The HERE Workspace offers you a rich but strict batch processing model in the Workspace that goes beyond simply processing data in chunks. This assists you with most use cases that relate to processing versioned data and creating versioned data as output. Another way of saying this is that the Workspace supports snapshot to snapshot compilations. This model is valuable if your input data is regularly updated and you need to process it over and over again.
However, there are also use cases where you simply want to process data only once. Alternatively, you may be very experienced with Spark and RDDs and therefore would prefer a purer experience. Therefore, the HERE Workspace also allows you to work directly on Spark in Workspace by using the same components that you also use when working directly on Flink when doing streaming processing in the Workspace.

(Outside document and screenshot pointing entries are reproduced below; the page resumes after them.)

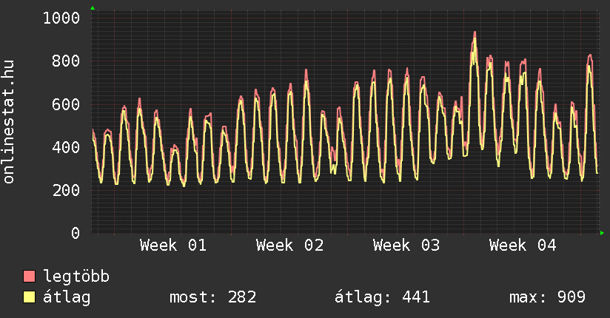Click the green arrow at x-axis right end
Viewport: 610px width, 318px height.
point(603,233)
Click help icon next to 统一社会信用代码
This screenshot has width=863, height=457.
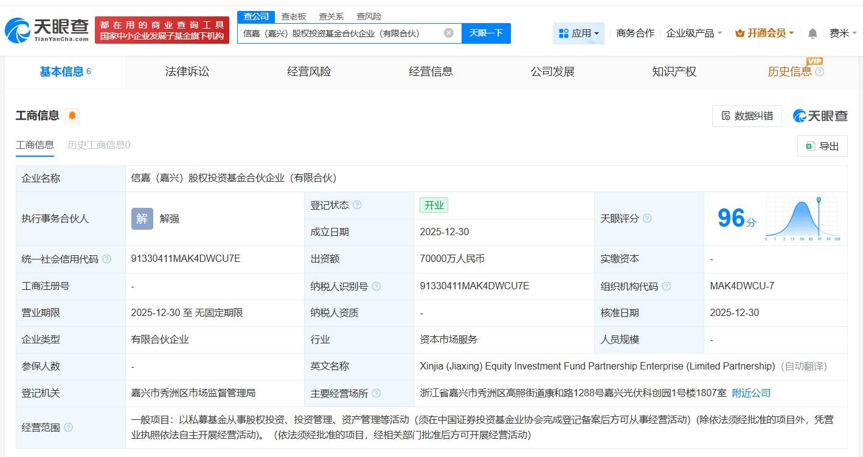107,259
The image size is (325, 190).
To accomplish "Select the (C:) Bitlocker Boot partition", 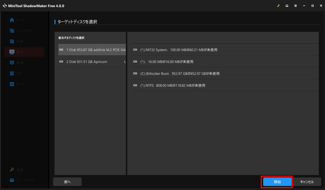I will pyautogui.click(x=180, y=74).
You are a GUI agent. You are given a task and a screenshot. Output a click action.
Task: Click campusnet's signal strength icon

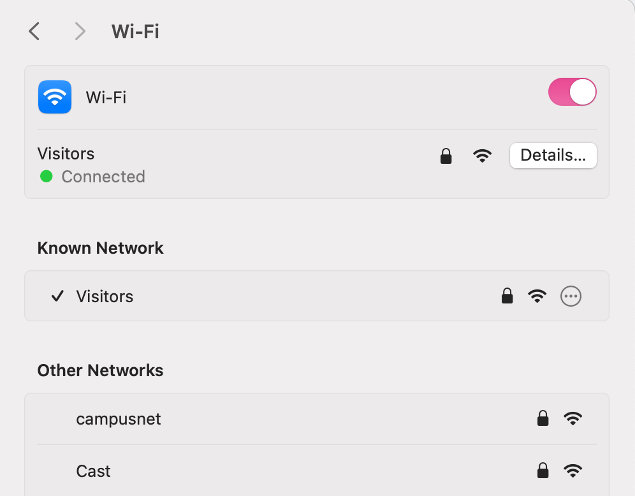[x=573, y=418]
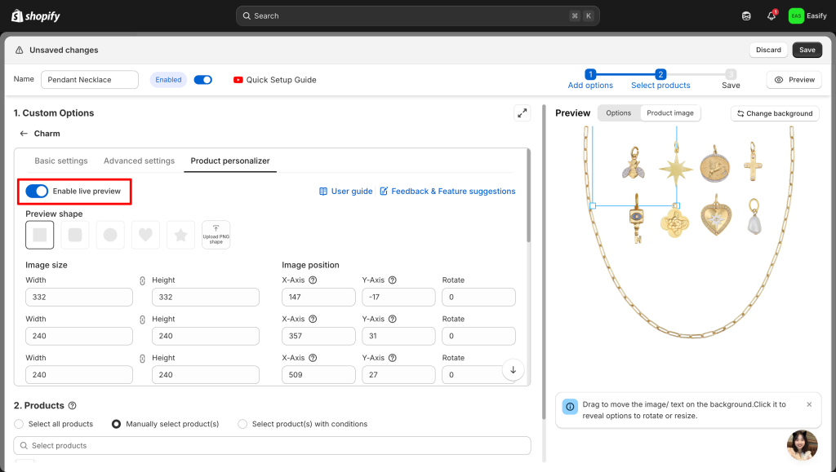Viewport: 836px width, 472px height.
Task: Switch to the Advanced settings tab
Action: pos(139,161)
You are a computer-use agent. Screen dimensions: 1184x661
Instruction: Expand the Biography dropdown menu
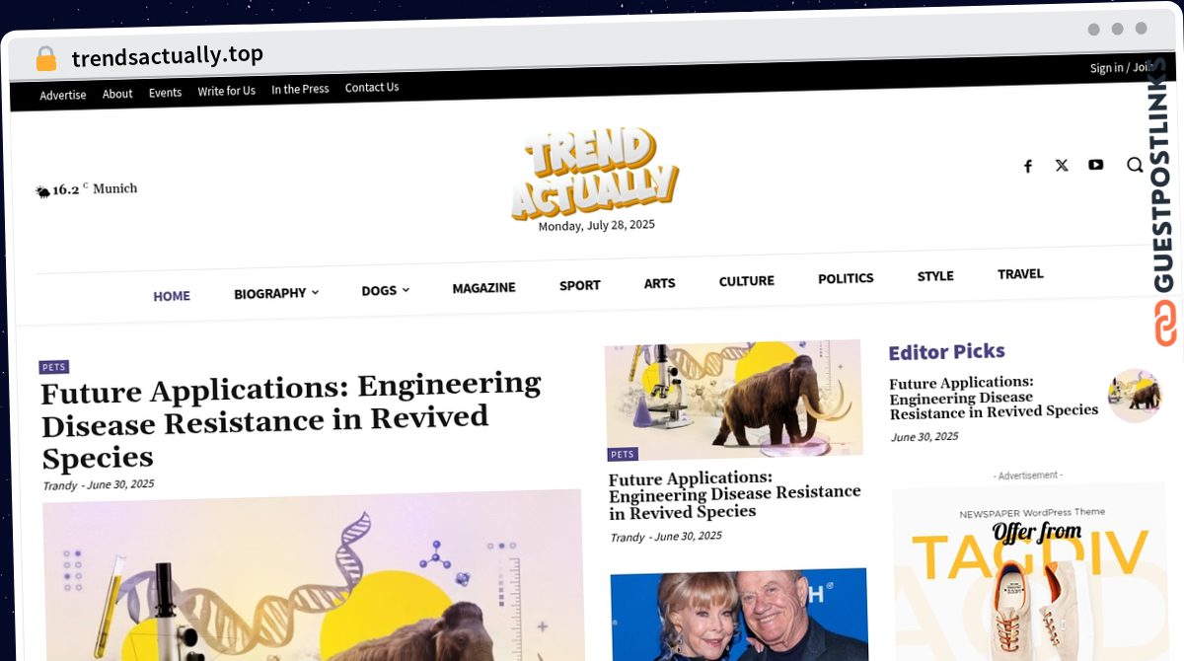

The batch processing model is implemented on multiple levels in the Workspace starting with the way the Workspace stores versioned data, continuing with how the Pipeline API triggers batch jobs on Spark and ending with the Data Processing Library that helps you build your batch processing application.
When you use the Data Processing Library all this is taken care of for you and you can focus on your business logic. When only some of your input partitions change, you may benefit from incremental compilation, saving processing time and money. However, you cannot break out of this strict model. When working on Spark directly, you need to make sure that when you write to an output catalog that you also write the dependencies.
The figure below illustrates the creation of a batch pipeline.
To create a batch pipeline, follow the steps below.
Identify one or more versioned layers to serve as your data source.
For more information on working with data catalogs in the Workspace, see the Data User Guide.
The Workspace provides map data based on the HERE Map Content specification. For more on the HERE Map Content catalog data structures, see the HERE Map Content Data Specification.
The Workspace provides sensor data catalogs based on the Sensor Data Ingestion Interface (SDII). For more information on the SDII catalog data structures, see the SDII Data Specification.
Notice that the HERE Workspace also allows you to bring your own data. For more information on using data in your own format, see the Data User Guide.
Create your output catalog.
The HERE portal provides a UI for managing data catalogs. For more information on creating catalogs in the Workspace, see the Data User Guide.
The OLP CLI offers you command line options for managing data catalogs. For more information on OLP CLI data commands, see the OLP CLI User Guide.
If you prefer to use REST requests, the Data API provides a series of endpoints for managing data catalogs. For more information, see Data API Developer's Guide.
Create your pipeline and write to your output layer.
The Data Processing Library provides classes and methods for defining, implementing and deploying processing algorithms and custom logic for transforming data and for writing to the output layer. For more information on the Data Processing Library, see the Data Processing Library Developer's Guide.
The Location Library provides classes and methods for operations such as clustering, map matching, and other features. For more information on the Location Library, see the Location Library Developer's Guide.
When you use the Location Library, you can use the Data Client Library to retrieve your data and to write your output to your output layer. For more information on using the Data Client Library, see the Data Client Library Developer's Guide.
Build your pipeline.
To build your pipeline as a fat JAR, use the command below.
mvn -Pplatform clean package
Notice that you can only use this command if you use the environment POM as the parent POM.
For examples that show how to use the Data Processing Library and the Location Library, see Code Examples.
For a tutorial that demonstrates how to use the Data Processing Library, see the Copy a Catalog tutorial.